Prior to the legalization and regulation of video gambling in Illinois, Peoria was one of the few municipalities to benefit from riverboat gambling taxes through a revenue sharing agreement with the Par-A-Dice Riverboat Casino's host city, East Peoria.
The cities split the municipal share of Par-A-Dice's riverboar gaming tax revenue, with each municipality dedicating 10 percent of the take to riverfront improvements.
While the growth of video gaming tax revenue has outpaced riverboat gambling tax losses statewide, the situation is reversed in Peoria and East Peoria.
"On our end, we've lost more in riverboat gaming than we've gained in video gaming," said Jeff Becker, East Peoria finance director. "We expected to see the decrease."
In Peoria, video gaming tax revenue for the city grew to nearly $500,000 in 2016, but the city's riverboat gaming tax income declined more than $1 million in 2016 when compared the last year before the first video terminals became operational.
East Peoria's video gaming income has not grown at the same pace as Peoria, with just less than $175,000 in tax revenue generated in fiscal year 2016, giving East Peoria an even larger gap.
"The big impact here is people from around the area aren't coming to a centralized place to gamble any more," said Jim Scroggins, Peoria's finance director.
People who formerly traveled from throughout central Illinois to visit the Par-A-Dice and generated gambling taxes paid to the city of Peoria no longer have to travel as far to gamble — and the taxes paid on video gaming terminals closer to their homes go to municipalities where those terminals are located.

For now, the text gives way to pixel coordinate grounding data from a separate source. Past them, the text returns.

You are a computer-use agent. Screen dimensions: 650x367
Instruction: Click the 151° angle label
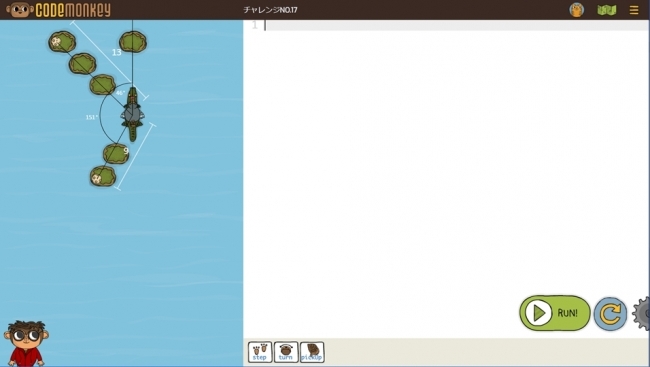pyautogui.click(x=92, y=117)
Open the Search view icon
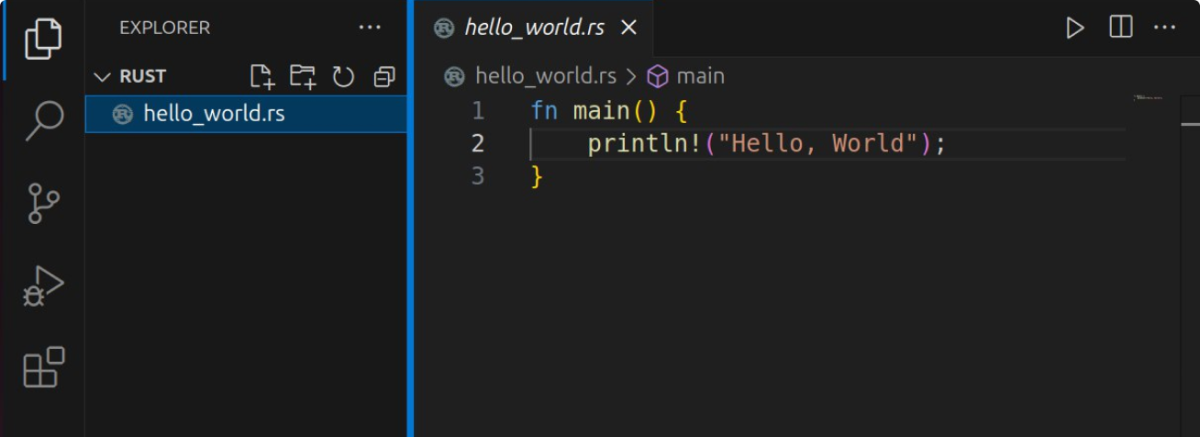 (42, 120)
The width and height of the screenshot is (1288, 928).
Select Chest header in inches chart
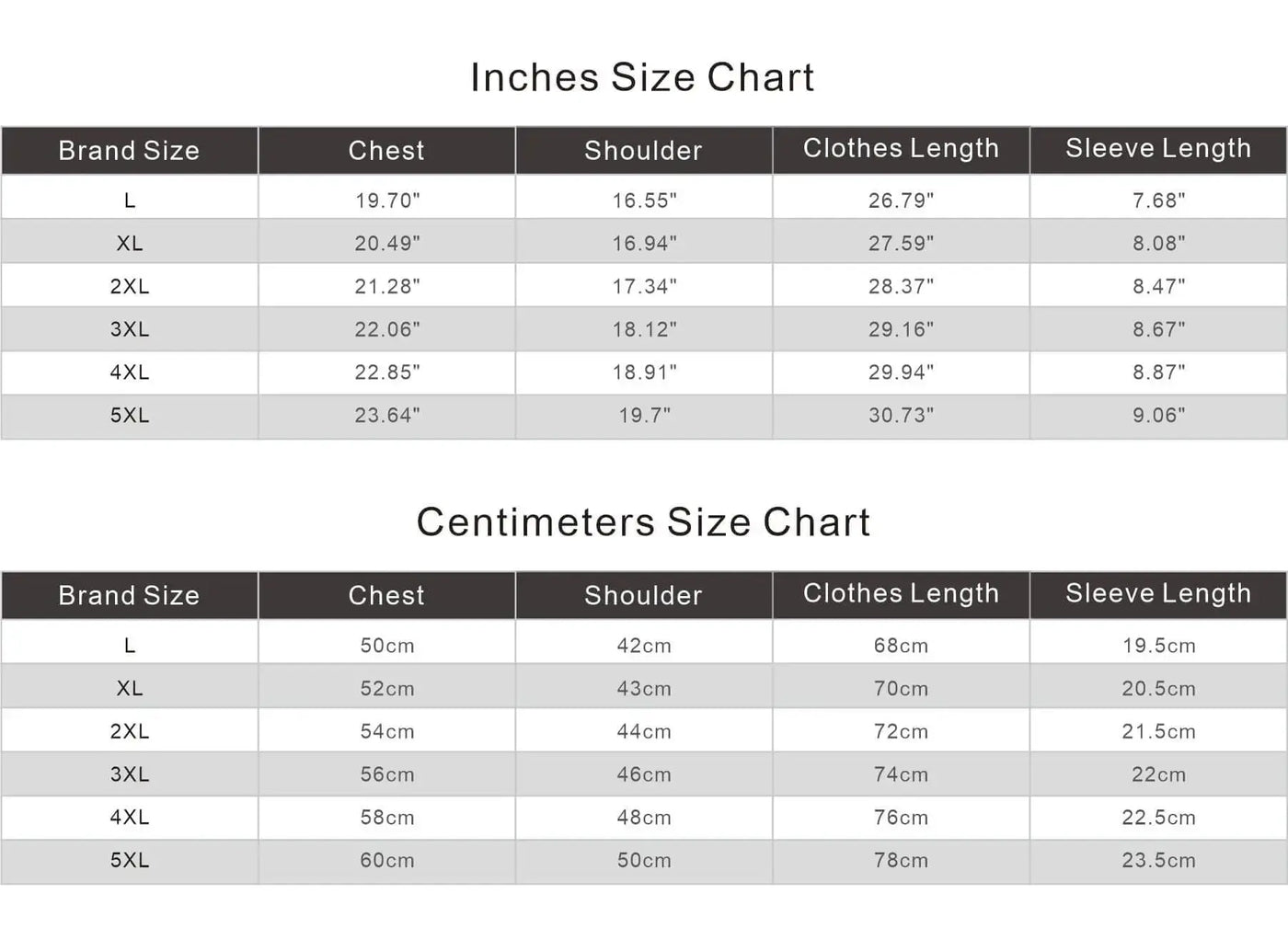tap(386, 151)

The phenomenon has resulted in fewer gaming tax dollars flowing into Peoria's capital expenditure fund for equipment purchases.
"We've always maintained these in the capital fund because we didn't want to become dependent on them for the operational side," Scroggins said.
Measurable gaming tax losses in the cities straddling the Illinois River, however, have an intangible offset: increased business and bottom lines at the establishments that host the video gaming terminals.
For establishments such as the Fieldhouse sports bar and restaurant in Peoria's Campustown complex, video gaming revenue has provided a significant boost to overall sales figures.
Ryan Hunt, general manager at the restaurant, said about 30 to 40 patrons regularly visit the five consoles at the establishment, and other gamblers intermittently use the machines.
"Half of those people were not regular customers before the (video) gaming became available. ... It's definitely helped the revenue," Hunt said. "Restaurants run on a small margin as is, and that (gaming) revenue has helped us exponentially."
Patrons fed more than $700,000 into the five machines at the Fieldhouse in 2016 and withdrew more than $530,000, according to figures available from the Illinois Gaming Board. Gamblers fed more than $40 million into video gaming terminals in the city of Peoria in 2016 overall.
And the system is still growing. A report by the Commission on Government Forecasting and Accountability predicts the number of video gaming terminals in the state will continue to grow and will "easily surpass" 25,000 before beginning to level off.